# EASTERN WATER DRAGON HATCHIES



## Lukecee (Jan 14, 2021)

My water dragons have started to hatch but I've struggled to find care sheets on them, any help would be appreciated, diet, heating requirements etc


----------



## Herpetology (Jan 14, 2021)

how did you come to the point of having eggs but not having the required knowledge/ resource material to care for them 



http://www.actha.org.au/uploads/6/0/3/1/6031192/eastern_water_dragon_care_sheet.pdf



enjoy

ill give u a hint... Google scholar is better than google


----------



## Lukecee (Jan 18, 2021)

Herptology said:


> how did you come to the point of having eggs but not having the required knowledge/ resource material to care for them
> 
> 
> 
> ...


I got them from somebody who's dragons bred and they had less knowledge than me so I offered to take them


----------



## Bluetongue1 (Jan 19, 2021)

Another care sheet/ manual well worth using as a reference is: Water Dragon Husbandry Guidelines Chris Hosking.387ca78.pdf (australian.museum). This is was produced by someone working at the Australian Museum and makes us of the many contacts that affords. Its downside is its age.

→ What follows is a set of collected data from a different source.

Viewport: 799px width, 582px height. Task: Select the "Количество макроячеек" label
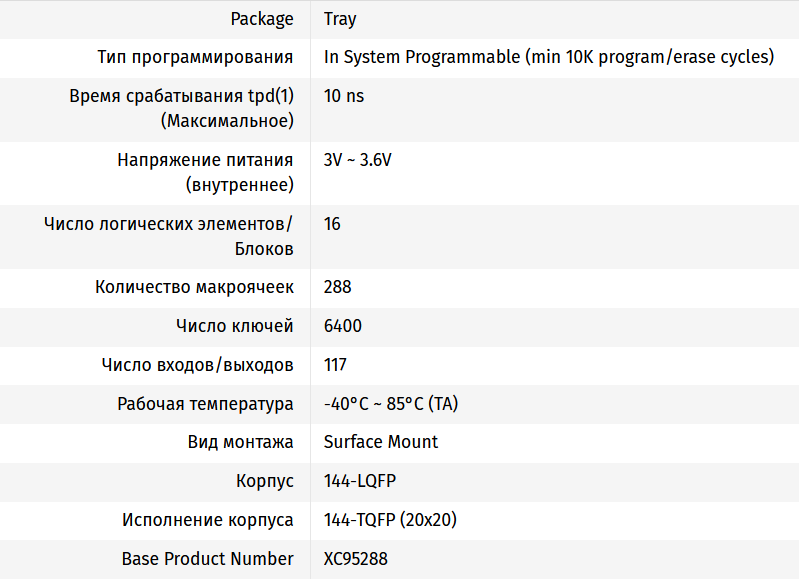coord(194,287)
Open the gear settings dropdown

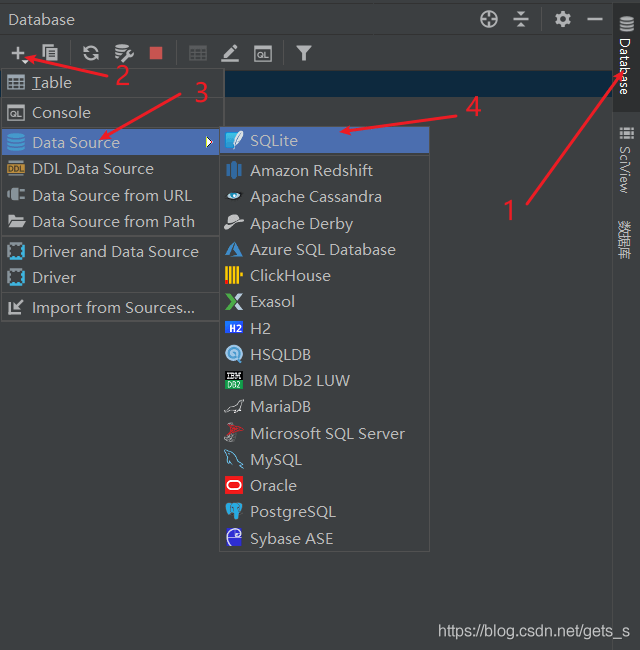click(564, 19)
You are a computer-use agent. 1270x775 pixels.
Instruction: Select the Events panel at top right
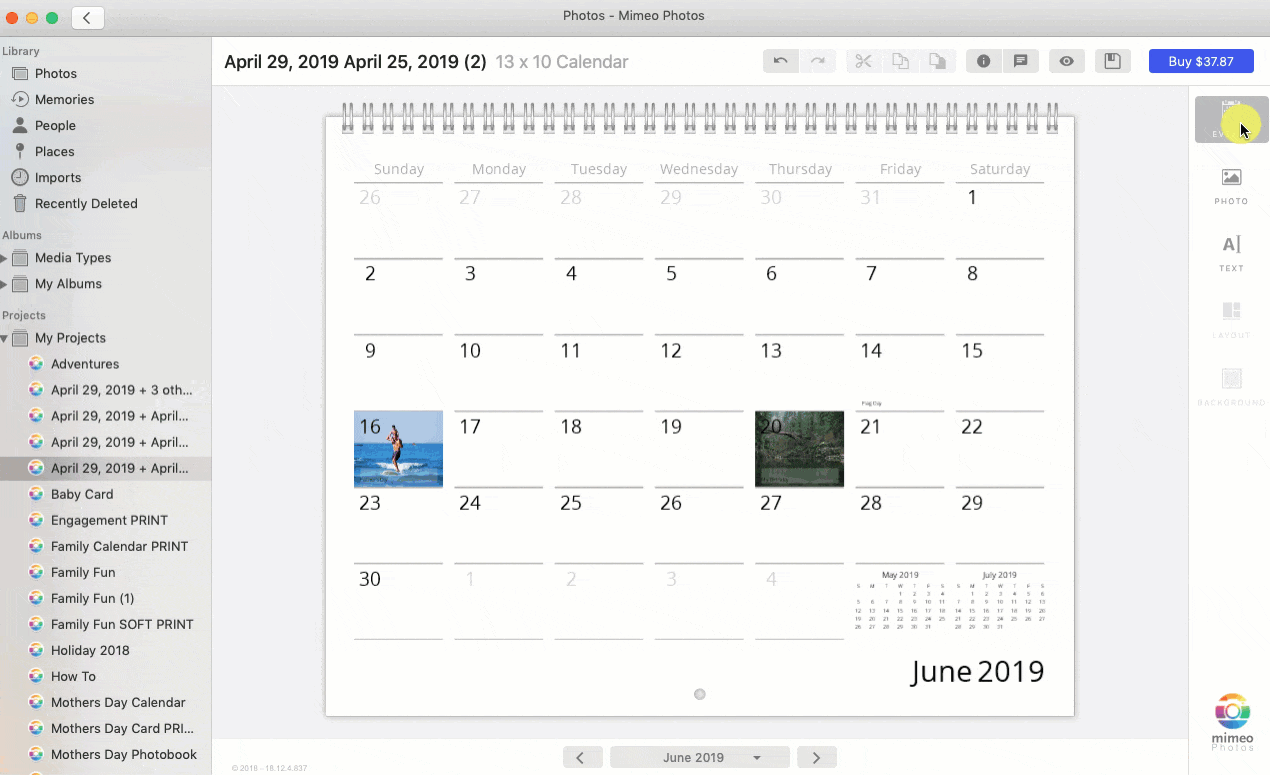[x=1231, y=119]

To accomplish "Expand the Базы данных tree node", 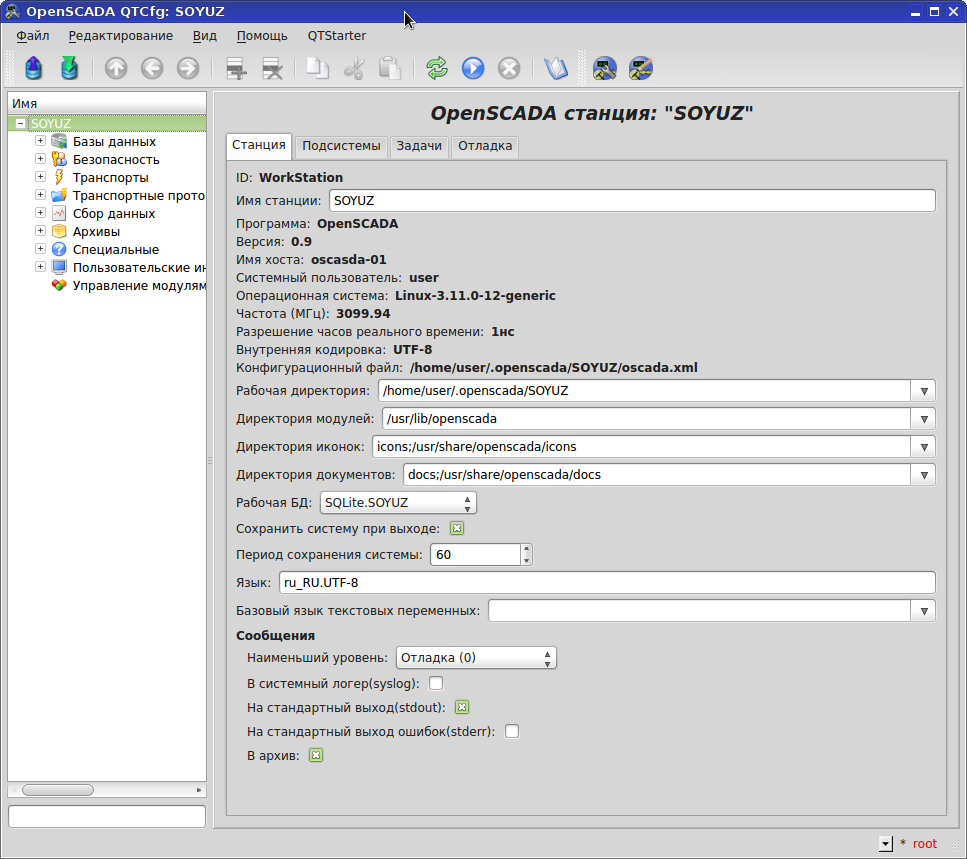I will (x=39, y=141).

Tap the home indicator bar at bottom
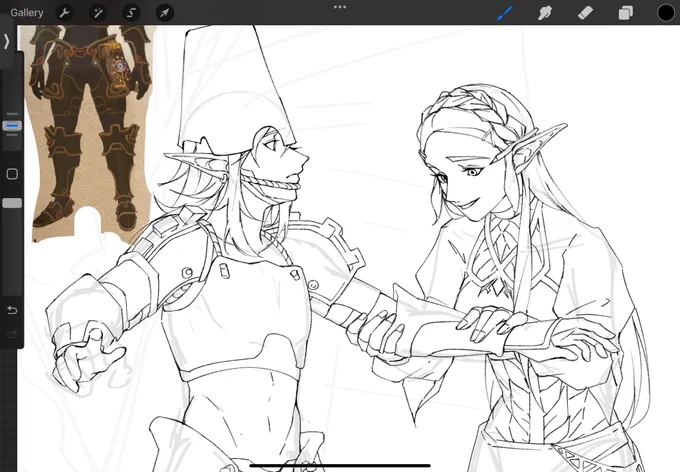tap(340, 466)
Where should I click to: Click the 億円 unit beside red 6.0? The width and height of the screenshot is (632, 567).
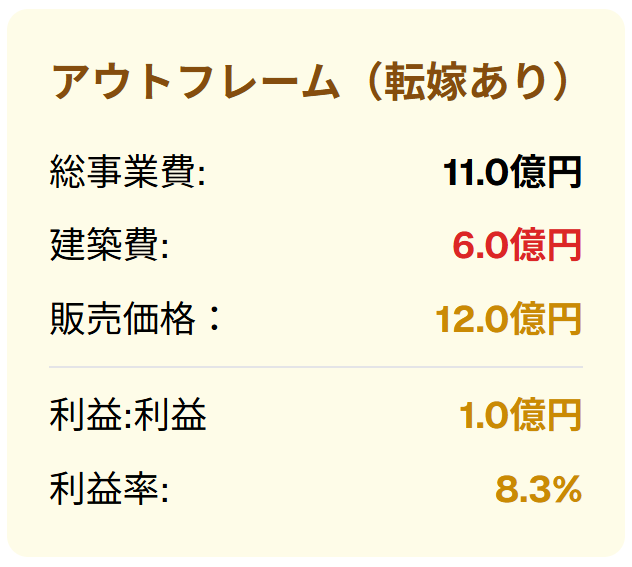click(x=546, y=245)

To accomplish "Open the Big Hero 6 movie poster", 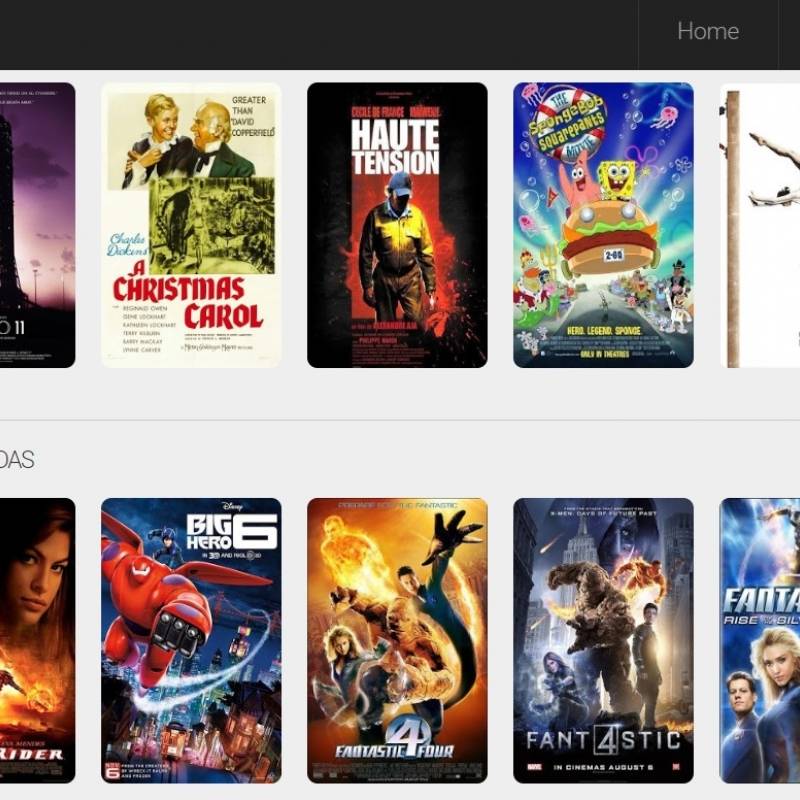I will click(191, 640).
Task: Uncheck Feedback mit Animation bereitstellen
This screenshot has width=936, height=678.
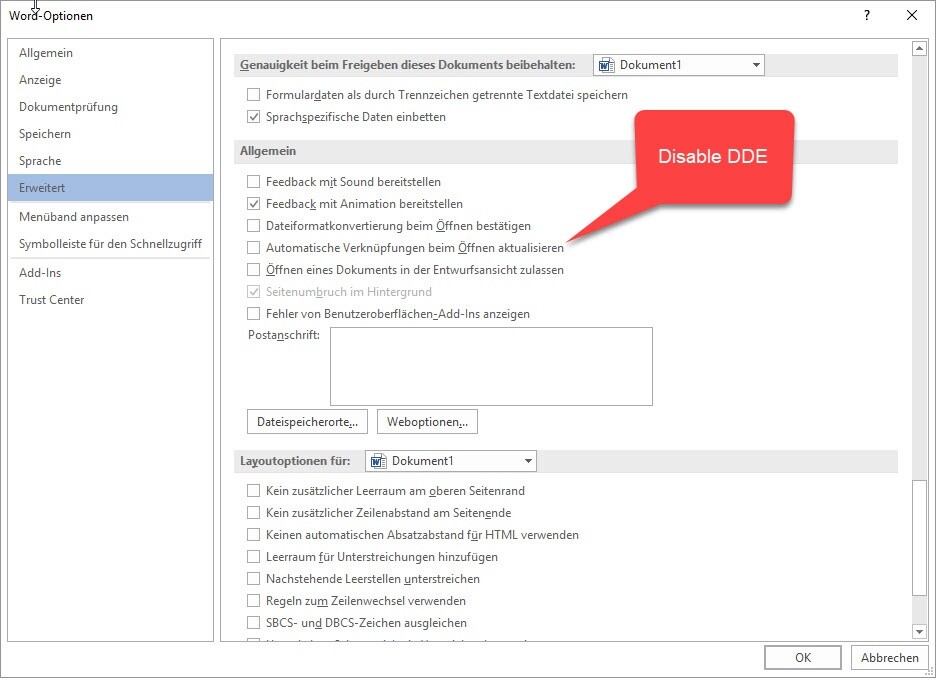Action: coord(253,204)
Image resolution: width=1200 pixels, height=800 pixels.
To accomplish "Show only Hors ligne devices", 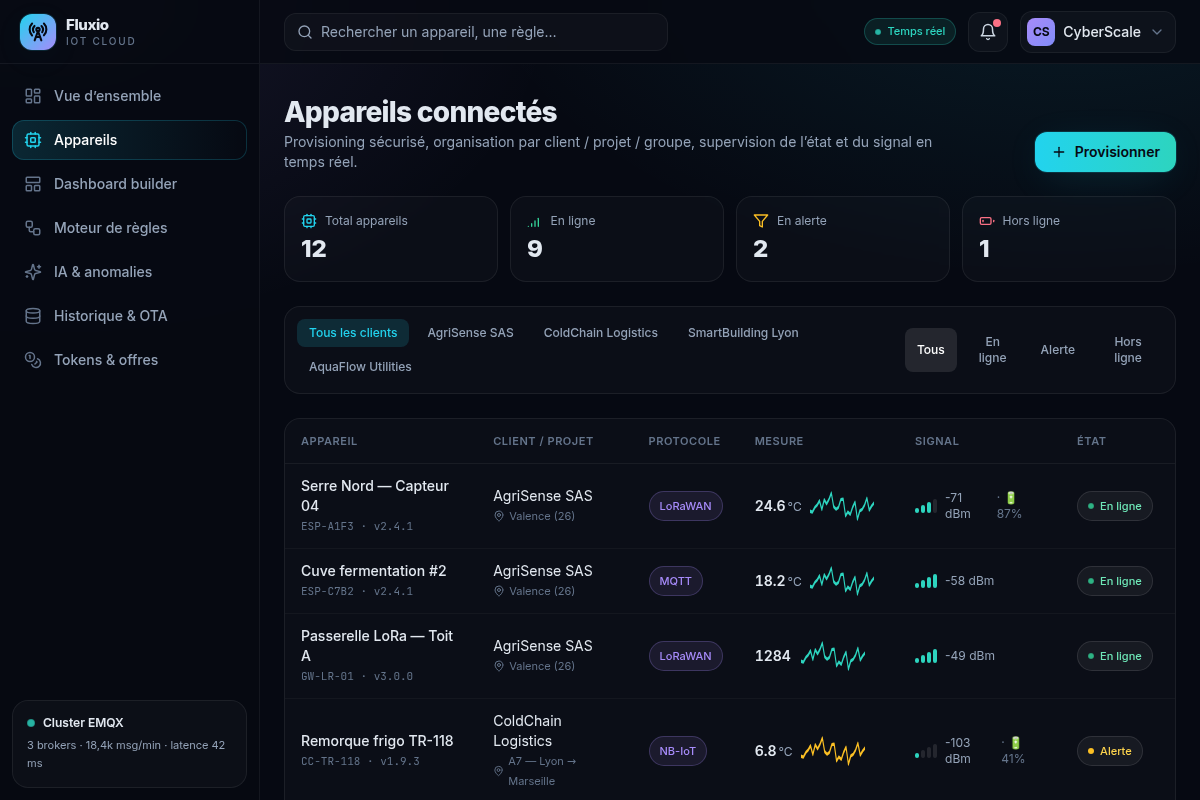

Young EWDs are entirely insectivorous. It is only when the juveniles start to transition into sub-adults that they begin to include vegetable matter in their diet. As adults, the plant-based components of what they eat can make up as much as 50% of the diet.

Woodies (feeder cockroaches) and crickets are what I would recommended as staple foods for your hatchlings. If you get hold of Black Soldier flies other Fly maggots, definitely include them. These can be supplemented with other insects, depending on what is available to you. Size wise, the length of food item should approximately the same size as the distance between the eyes of the young dragons. If the live food is placed in a feeder bowl along with quality cat or dog food, with a jelly component and added vitamins and minerals, the young dragons should learn to eat this as well. The foregoing will certainly allow you feed the youngsters good nutrition. You can then sit back and watch them grow.

I must say that I find baby water dragons totally captivating to watch. They are just awesome little critters. Enjoy!


----------